Data for analysis Block Start

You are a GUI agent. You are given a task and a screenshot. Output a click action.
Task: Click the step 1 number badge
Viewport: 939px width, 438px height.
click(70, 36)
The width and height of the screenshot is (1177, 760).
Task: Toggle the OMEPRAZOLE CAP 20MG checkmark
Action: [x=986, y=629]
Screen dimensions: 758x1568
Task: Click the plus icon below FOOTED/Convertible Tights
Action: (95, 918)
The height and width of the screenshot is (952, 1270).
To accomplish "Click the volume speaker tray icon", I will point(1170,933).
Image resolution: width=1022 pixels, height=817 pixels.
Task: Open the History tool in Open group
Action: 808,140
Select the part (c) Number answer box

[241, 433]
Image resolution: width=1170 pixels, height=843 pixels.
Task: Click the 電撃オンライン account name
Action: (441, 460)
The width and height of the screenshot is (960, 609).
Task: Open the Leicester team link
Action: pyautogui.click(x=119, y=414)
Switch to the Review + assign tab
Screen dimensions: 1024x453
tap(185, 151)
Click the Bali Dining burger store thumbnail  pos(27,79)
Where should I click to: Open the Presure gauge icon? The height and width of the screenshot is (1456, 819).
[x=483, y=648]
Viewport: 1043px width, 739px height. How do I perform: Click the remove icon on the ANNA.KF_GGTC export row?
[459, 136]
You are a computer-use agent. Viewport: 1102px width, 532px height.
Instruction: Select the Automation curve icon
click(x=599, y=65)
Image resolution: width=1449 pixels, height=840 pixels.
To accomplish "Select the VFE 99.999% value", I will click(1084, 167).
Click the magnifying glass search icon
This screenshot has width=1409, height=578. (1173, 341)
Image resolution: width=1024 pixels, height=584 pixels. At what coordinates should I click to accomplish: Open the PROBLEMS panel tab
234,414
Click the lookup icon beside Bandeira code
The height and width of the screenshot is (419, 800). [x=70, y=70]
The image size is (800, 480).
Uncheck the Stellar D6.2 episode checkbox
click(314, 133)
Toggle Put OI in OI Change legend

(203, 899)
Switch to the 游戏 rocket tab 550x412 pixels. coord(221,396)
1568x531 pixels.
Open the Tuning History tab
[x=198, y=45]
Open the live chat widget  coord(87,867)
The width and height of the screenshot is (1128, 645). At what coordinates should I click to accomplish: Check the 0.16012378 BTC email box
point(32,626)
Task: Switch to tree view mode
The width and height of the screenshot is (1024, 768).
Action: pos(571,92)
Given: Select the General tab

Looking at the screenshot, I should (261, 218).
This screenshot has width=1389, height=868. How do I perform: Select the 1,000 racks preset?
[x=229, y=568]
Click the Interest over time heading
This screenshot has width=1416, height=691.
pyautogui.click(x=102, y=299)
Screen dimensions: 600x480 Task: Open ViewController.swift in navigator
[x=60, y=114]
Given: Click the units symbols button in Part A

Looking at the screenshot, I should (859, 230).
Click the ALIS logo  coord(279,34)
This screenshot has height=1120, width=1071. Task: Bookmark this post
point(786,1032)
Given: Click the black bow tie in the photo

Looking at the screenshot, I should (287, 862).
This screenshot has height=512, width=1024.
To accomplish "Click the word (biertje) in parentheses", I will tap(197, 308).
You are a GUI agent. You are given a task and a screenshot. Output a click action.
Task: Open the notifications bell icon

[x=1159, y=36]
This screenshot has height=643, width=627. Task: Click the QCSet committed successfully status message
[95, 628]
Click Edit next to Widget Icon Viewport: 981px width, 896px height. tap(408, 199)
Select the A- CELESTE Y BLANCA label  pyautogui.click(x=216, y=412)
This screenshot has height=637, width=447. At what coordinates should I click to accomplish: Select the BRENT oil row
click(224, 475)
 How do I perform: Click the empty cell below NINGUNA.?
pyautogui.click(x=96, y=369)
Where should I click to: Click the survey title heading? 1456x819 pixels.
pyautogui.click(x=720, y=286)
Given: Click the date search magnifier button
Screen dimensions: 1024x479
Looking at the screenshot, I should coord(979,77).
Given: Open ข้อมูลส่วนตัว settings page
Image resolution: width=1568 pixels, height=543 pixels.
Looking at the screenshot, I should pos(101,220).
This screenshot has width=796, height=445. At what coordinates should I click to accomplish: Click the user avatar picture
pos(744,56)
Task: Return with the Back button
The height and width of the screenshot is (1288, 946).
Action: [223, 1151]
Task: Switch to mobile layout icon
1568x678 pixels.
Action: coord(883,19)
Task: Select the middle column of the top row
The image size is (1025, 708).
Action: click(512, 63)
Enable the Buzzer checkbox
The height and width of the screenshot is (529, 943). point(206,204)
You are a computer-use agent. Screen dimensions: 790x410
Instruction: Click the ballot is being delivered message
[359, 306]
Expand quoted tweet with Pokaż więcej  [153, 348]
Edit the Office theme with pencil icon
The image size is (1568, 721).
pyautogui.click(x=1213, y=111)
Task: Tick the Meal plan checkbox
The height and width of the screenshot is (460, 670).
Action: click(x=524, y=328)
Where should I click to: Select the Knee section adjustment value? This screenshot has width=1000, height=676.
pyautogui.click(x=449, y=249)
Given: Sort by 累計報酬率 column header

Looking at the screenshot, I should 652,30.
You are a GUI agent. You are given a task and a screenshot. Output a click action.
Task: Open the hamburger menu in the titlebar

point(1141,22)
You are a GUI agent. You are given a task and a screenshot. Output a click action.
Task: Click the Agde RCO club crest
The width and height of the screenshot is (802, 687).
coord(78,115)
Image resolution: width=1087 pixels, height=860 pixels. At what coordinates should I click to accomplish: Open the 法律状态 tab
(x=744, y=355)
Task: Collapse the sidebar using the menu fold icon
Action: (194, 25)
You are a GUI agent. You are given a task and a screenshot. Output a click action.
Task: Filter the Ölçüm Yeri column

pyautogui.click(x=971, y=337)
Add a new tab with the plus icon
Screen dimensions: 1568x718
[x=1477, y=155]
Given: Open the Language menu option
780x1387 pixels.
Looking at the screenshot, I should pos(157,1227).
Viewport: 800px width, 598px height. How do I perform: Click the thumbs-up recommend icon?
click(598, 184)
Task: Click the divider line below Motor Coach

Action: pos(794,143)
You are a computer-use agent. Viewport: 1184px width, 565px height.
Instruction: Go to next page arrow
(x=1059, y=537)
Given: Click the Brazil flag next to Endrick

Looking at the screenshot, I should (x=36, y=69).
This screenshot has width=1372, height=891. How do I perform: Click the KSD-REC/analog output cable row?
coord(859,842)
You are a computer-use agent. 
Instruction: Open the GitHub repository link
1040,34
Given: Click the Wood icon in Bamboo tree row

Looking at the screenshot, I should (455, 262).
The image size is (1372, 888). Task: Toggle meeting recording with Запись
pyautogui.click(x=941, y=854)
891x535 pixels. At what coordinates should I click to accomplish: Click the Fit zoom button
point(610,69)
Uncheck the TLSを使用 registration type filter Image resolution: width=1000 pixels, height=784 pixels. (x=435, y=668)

Data for analysis Block End

Aim of the exercise: Above are some records; copy exactly the lines from the one with "Task: Tick the Meal plan checkbox" through the one with "You are a computer-use agent. Viewport: 1184px", both included, and no others.

Expected output:
Task: Tick the Meal plan checkbox
The height and width of the screenshot is (460, 670).
Action: click(x=524, y=328)
Where should I click to: Select the Knee section adjustment value? This screenshot has width=1000, height=676.
pyautogui.click(x=449, y=249)
Given: Sort by 累計報酬率 column header

Looking at the screenshot, I should 652,30.
You are a GUI agent. You are given a task and a screenshot. Output a click action.
Task: Open the hamburger menu in the titlebar

point(1141,22)
You are a GUI agent. You are given a task and a screenshot. Output a click action.
Task: Click the Agde RCO club crest
The width and height of the screenshot is (802, 687).
coord(78,115)
Image resolution: width=1087 pixels, height=860 pixels. At what coordinates should I click to accomplish: Open the 法律状态 tab
(x=744, y=355)
Task: Collapse the sidebar using the menu fold icon
Action: (194, 25)
You are a GUI agent. You are given a task and a screenshot. Output a click action.
Task: Filter the Ölçüm Yeri column

pyautogui.click(x=971, y=337)
Add a new tab with the plus icon
Screen dimensions: 1568x718
[x=1477, y=155]
Given: Open the Language menu option
780x1387 pixels.
Looking at the screenshot, I should pos(157,1227).
Viewport: 800px width, 598px height. How do I perform: Click the thumbs-up recommend icon?
click(598, 184)
Task: Click the divider line below Motor Coach

Action: pos(794,143)
You are a computer-use agent. Viewport: 1184px width, 565px height.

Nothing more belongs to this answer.